_WHAT YOU ARE ASKED TO DO_:
Output each line of the data word for word, from the first through the line that holds "Task: Go back with the left arrow", and leave off whatever follows.

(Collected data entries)
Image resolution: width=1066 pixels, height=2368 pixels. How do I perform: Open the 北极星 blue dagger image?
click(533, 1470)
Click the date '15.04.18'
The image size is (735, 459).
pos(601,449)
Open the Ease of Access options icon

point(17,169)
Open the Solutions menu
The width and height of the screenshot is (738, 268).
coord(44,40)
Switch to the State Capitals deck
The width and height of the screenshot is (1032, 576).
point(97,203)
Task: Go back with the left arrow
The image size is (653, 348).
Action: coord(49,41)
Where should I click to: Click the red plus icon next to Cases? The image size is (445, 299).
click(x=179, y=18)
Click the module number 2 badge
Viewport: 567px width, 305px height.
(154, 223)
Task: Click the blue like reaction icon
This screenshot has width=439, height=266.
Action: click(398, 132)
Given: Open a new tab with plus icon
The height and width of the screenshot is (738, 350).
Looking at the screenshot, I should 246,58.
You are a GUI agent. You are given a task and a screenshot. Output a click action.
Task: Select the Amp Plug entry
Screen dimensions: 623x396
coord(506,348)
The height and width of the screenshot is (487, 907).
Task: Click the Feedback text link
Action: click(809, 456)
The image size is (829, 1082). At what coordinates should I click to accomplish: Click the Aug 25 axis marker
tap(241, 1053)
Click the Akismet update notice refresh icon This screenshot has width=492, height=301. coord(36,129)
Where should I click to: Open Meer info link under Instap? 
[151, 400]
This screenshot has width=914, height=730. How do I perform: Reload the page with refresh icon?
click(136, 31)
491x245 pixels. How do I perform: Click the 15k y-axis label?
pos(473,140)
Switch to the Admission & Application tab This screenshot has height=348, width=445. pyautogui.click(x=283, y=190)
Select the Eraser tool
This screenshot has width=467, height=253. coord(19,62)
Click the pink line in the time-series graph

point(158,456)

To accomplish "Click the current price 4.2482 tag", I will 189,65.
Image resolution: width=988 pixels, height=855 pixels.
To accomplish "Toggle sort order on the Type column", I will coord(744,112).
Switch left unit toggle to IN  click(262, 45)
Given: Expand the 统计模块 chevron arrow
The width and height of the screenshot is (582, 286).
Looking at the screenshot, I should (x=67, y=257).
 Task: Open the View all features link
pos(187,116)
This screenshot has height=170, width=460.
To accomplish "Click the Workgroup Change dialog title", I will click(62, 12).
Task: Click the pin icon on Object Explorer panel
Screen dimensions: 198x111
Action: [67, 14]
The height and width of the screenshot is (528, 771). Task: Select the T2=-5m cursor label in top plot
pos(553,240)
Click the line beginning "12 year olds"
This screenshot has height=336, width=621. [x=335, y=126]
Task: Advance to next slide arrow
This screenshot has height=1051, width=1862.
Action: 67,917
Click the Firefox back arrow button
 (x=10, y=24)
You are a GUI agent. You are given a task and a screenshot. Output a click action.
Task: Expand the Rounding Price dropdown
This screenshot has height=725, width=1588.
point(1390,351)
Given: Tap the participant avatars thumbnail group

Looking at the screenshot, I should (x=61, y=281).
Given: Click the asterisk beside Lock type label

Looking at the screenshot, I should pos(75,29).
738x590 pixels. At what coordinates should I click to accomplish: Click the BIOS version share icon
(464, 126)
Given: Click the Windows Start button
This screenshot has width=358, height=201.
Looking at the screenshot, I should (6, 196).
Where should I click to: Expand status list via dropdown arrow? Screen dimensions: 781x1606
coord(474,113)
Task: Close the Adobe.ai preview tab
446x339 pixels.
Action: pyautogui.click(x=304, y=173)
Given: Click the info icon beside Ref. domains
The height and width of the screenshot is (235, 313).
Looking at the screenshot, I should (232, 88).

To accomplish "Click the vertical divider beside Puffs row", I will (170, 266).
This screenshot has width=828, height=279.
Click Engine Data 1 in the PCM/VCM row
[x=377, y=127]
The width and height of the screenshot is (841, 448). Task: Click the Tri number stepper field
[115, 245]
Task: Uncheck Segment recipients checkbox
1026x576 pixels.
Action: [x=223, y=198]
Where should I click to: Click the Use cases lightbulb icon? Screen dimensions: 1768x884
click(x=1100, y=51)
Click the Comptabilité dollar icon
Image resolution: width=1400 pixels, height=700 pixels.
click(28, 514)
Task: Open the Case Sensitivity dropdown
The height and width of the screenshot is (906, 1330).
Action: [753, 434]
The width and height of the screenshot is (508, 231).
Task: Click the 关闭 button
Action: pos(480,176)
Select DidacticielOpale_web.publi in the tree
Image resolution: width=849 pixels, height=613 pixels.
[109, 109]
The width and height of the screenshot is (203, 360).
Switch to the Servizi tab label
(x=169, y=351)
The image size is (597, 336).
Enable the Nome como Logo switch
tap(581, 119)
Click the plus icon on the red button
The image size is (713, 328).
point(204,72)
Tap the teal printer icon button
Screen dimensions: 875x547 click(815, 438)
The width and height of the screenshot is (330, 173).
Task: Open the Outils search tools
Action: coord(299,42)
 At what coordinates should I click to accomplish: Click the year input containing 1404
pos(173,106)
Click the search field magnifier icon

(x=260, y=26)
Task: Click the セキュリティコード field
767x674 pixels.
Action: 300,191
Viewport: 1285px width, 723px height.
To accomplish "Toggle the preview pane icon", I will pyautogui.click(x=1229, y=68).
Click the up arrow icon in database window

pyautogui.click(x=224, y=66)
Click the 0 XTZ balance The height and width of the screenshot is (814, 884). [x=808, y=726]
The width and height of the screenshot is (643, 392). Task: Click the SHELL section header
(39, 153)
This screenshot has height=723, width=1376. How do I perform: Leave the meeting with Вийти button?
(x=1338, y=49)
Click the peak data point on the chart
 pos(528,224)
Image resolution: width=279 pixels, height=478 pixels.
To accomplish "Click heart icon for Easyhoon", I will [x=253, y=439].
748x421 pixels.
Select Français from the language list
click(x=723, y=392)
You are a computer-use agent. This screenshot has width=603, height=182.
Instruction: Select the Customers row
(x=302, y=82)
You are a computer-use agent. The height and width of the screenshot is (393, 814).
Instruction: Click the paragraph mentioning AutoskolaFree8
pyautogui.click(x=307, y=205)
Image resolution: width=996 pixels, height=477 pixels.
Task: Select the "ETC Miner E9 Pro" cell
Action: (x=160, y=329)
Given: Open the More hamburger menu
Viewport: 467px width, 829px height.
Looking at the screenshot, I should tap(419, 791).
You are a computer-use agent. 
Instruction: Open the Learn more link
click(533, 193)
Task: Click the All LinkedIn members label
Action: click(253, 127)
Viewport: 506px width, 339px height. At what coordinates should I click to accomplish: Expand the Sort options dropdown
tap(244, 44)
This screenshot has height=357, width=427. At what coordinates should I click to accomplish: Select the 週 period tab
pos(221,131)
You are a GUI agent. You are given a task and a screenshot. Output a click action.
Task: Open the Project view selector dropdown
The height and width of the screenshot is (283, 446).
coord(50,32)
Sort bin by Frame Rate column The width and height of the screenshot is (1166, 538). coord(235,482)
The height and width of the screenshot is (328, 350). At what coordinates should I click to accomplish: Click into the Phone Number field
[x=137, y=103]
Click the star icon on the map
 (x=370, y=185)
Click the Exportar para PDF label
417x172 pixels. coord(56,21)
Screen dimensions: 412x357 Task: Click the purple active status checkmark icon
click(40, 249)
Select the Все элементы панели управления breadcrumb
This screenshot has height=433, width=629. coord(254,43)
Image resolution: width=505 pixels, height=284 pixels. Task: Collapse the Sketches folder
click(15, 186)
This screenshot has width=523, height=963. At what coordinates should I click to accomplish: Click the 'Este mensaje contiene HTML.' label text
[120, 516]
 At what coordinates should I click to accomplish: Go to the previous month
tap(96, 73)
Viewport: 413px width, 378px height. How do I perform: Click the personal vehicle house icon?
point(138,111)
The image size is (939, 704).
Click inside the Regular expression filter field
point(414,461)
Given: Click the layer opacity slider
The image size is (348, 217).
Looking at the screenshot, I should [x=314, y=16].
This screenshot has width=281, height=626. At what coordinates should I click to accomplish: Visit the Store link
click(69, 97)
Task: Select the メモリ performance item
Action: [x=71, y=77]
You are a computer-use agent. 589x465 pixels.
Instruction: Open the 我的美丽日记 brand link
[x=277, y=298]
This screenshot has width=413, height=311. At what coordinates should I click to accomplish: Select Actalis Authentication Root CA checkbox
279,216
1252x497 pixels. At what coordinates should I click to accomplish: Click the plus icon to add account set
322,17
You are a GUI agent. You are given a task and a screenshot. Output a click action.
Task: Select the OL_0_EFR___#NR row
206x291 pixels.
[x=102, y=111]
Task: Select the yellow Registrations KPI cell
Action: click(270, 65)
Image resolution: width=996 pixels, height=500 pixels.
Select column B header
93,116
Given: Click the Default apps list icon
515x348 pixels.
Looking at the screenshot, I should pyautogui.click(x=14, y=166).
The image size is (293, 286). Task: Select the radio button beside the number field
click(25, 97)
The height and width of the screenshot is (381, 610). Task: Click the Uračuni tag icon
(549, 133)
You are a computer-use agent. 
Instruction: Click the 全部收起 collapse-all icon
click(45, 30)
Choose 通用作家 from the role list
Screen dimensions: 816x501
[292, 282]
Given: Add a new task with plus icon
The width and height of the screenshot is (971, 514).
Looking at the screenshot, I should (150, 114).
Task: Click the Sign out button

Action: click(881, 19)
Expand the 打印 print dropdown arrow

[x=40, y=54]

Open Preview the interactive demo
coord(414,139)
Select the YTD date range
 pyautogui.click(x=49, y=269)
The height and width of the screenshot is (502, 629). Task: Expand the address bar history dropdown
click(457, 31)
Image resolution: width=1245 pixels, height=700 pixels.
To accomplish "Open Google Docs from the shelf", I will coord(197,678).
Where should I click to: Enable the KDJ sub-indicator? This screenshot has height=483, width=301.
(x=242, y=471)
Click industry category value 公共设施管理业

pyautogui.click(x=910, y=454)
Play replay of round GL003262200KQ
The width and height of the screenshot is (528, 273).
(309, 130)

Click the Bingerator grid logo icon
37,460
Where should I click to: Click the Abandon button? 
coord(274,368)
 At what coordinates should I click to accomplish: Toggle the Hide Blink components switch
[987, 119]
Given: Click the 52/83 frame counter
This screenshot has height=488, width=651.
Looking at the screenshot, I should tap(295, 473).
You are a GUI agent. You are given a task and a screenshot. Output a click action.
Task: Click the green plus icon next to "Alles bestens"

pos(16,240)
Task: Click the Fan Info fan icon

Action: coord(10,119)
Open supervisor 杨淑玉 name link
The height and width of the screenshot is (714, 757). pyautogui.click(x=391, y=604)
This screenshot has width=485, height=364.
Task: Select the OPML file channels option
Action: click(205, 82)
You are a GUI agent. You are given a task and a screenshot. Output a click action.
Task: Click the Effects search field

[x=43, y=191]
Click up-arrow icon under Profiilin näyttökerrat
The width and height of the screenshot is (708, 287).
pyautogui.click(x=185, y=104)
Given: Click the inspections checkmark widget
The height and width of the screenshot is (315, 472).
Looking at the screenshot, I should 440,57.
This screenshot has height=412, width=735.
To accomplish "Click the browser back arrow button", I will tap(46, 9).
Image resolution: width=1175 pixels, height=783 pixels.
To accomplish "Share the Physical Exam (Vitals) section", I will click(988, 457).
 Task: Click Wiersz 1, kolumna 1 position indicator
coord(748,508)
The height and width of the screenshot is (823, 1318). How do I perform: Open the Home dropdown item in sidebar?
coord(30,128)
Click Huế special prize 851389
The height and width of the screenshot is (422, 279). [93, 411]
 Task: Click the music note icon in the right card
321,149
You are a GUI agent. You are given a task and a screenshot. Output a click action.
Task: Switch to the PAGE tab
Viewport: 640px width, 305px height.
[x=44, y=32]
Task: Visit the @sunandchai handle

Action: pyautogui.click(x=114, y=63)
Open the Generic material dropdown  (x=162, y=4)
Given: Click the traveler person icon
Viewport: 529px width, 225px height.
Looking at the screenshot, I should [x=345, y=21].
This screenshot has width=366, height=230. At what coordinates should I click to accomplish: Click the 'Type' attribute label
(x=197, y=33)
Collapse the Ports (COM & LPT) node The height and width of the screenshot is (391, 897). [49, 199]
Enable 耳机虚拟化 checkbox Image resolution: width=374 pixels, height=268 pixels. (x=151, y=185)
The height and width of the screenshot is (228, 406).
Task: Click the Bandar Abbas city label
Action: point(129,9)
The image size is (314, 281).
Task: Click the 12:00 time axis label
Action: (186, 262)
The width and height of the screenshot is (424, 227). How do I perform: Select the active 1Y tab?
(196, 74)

_EXERCISE SOLUTION_:
Image resolution: width=1066 pixels, height=2368 pixels. How do I perform: Open the 北极星 blue dagger image?
click(533, 1470)
Click the date '15.04.18'
The image size is (735, 459).
pos(601,449)
Open the Ease of Access options icon

point(17,169)
Open the Solutions menu
The width and height of the screenshot is (738, 268).
coord(44,40)
Switch to the State Capitals deck
The width and height of the screenshot is (1032, 576).
point(97,203)
Task: Go back with the left arrow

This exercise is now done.